** Source information **
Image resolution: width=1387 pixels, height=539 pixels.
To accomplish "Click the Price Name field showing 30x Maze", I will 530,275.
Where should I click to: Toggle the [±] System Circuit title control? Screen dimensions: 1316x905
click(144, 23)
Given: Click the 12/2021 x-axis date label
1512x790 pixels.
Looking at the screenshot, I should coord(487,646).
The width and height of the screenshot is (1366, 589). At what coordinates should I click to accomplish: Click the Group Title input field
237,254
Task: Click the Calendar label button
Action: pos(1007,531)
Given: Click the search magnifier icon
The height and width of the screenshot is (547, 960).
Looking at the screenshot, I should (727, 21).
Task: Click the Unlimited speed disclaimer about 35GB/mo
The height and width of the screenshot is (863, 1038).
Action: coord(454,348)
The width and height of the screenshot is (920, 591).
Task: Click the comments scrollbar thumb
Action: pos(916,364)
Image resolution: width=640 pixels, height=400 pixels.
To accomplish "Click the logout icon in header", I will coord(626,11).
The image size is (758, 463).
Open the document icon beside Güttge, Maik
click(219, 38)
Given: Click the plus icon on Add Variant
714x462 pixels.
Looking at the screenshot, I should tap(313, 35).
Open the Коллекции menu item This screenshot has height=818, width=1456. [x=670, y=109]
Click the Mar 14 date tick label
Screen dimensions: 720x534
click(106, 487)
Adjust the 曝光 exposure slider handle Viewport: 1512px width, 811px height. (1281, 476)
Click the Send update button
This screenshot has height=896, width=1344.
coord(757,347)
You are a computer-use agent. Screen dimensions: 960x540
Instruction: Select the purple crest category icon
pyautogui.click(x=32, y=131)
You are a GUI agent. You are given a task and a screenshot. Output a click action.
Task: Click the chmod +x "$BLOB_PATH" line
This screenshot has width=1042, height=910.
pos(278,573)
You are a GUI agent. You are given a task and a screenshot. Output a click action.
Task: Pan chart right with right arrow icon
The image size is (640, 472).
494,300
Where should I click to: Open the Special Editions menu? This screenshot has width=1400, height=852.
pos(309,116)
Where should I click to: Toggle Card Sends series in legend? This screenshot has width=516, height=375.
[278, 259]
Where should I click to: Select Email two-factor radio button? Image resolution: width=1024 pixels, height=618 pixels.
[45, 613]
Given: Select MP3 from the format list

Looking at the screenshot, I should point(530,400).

** Task statement **
Transcribe all of the records exactly.

** Solution for this exercise **
Image resolution: width=1387 pixels, height=539 pixels.
To accomplish "Click the Price Name field showing 30x Maze", I will 530,275.
Where should I click to: Toggle the [±] System Circuit title control? Screen dimensions: 1316x905
click(144, 23)
Given: Click the 12/2021 x-axis date label
1512x790 pixels.
Looking at the screenshot, I should coord(487,646).
The width and height of the screenshot is (1366, 589). At what coordinates should I click to accomplish: Click the Group Title input field
237,254
Task: Click the Calendar label button
Action: pos(1007,531)
Given: Click the search magnifier icon
The height and width of the screenshot is (547, 960).
Looking at the screenshot, I should (727, 21).
Task: Click the Unlimited speed disclaimer about 35GB/mo
The height and width of the screenshot is (863, 1038).
Action: coord(454,348)
The width and height of the screenshot is (920, 591).
Task: Click the comments scrollbar thumb
Action: pos(916,364)
Image resolution: width=640 pixels, height=400 pixels.
To accomplish "Click the logout icon in header", I will coord(626,11).
The image size is (758, 463).
Open the document icon beside Güttge, Maik
click(219, 38)
Given: Click the plus icon on Add Variant
714x462 pixels.
Looking at the screenshot, I should tap(313, 35).
Open the Коллекции menu item This screenshot has height=818, width=1456. [x=670, y=109]
Click the Mar 14 date tick label
Screen dimensions: 720x534
click(106, 487)
Adjust the 曝光 exposure slider handle Viewport: 1512px width, 811px height. (1281, 476)
Click the Send update button
This screenshot has height=896, width=1344.
coord(757,347)
You are a computer-use agent. Screen dimensions: 960x540
Instruction: Select the purple crest category icon
pyautogui.click(x=32, y=131)
You are a GUI agent. You are given a task and a screenshot. Output a click action.
Task: Click the chmod +x "$BLOB_PATH" line
This screenshot has width=1042, height=910.
pos(278,573)
You are a GUI agent. You are given a task and a screenshot. Output a click action.
Task: Pan chart right with right arrow icon
The image size is (640, 472).
494,300
Where should I click to: Open the Special Editions menu? This screenshot has width=1400, height=852.
pos(309,116)
Where should I click to: Toggle Card Sends series in legend? This screenshot has width=516, height=375.
[278, 259]
Where should I click to: Select Email two-factor radio button? Image resolution: width=1024 pixels, height=618 pixels.
[45, 613]
Given: Select MP3 from the format list

Looking at the screenshot, I should point(530,400).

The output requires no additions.